Abstract
Dear Editor:
The letter writer raises several important questions. Does it matter which opioid is used to treat dyspnea and at what dose? What might be clinical or disease-specific predictors of opioid response to dyspnea? Despite some progress in our understanding of the basic physiologies of dyspnea and the establishment of a broad evidence base for the utility of opioids in the treatment of dyspnea, these questions highlight real gaps in our understanding of opioid use. As the writer notes, most studies have focused on the use of morphine in the treatment of dyspnea. Studies have demonstrated the effectiveness of other commonly used opioids, but to the best of my knowledge good comparative studies of opioids have not been done. Nor is there a clear physiologic basis for recommending one opioid over another. Lacking such evidence, opioid choice is best driven by consideration of other factors—opioid metabolism, route of administration, and cost, among others—in the individual patient.
Similar caveats exist for the use of opioids in different disease processes, chronic obstructive lung disease or cancer, for example.

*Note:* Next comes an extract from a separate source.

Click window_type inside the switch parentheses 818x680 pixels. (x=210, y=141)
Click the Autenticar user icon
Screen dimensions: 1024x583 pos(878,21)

Within any particular disease, multiple physiologies might or might not be at work. For example, patients might or might not have anxiety as a component of their dyspnea. The balance between “work-of-breathing dyspnea” and “suffocation dyspnea,” as I discuss might also vary significantly within a given disease. More sophisticated therapies ideally would target the specific physiologies at work in the individual patient, regardless of formal disease classification.
Experience has suggested to many clinicians that lower opioid doses are typically needed to treat dyspnea rather than pain. I am not aware of studies that explain the reason for this in terms of factors that may affect potency of action, such as differing opioid receptor affinity. Responses to opioids for both pain and dyspnea exist within complex matrixes of positive and negative feedback loops that can significantly affect the net response. Significant differences exist in the nature of the feedback loops modulating pain and dyspnea. Oxygen, carbon dioxide levels, and feedback from mechanoreceptors involved in respiration, for example, affect dyspnea responses, but not pain. It seems plausible that differences in overall dose responses to opioids reflect differences in the nature of the response matrixes of pain and dyspnea, as much as any differences in the specific actions of opioids.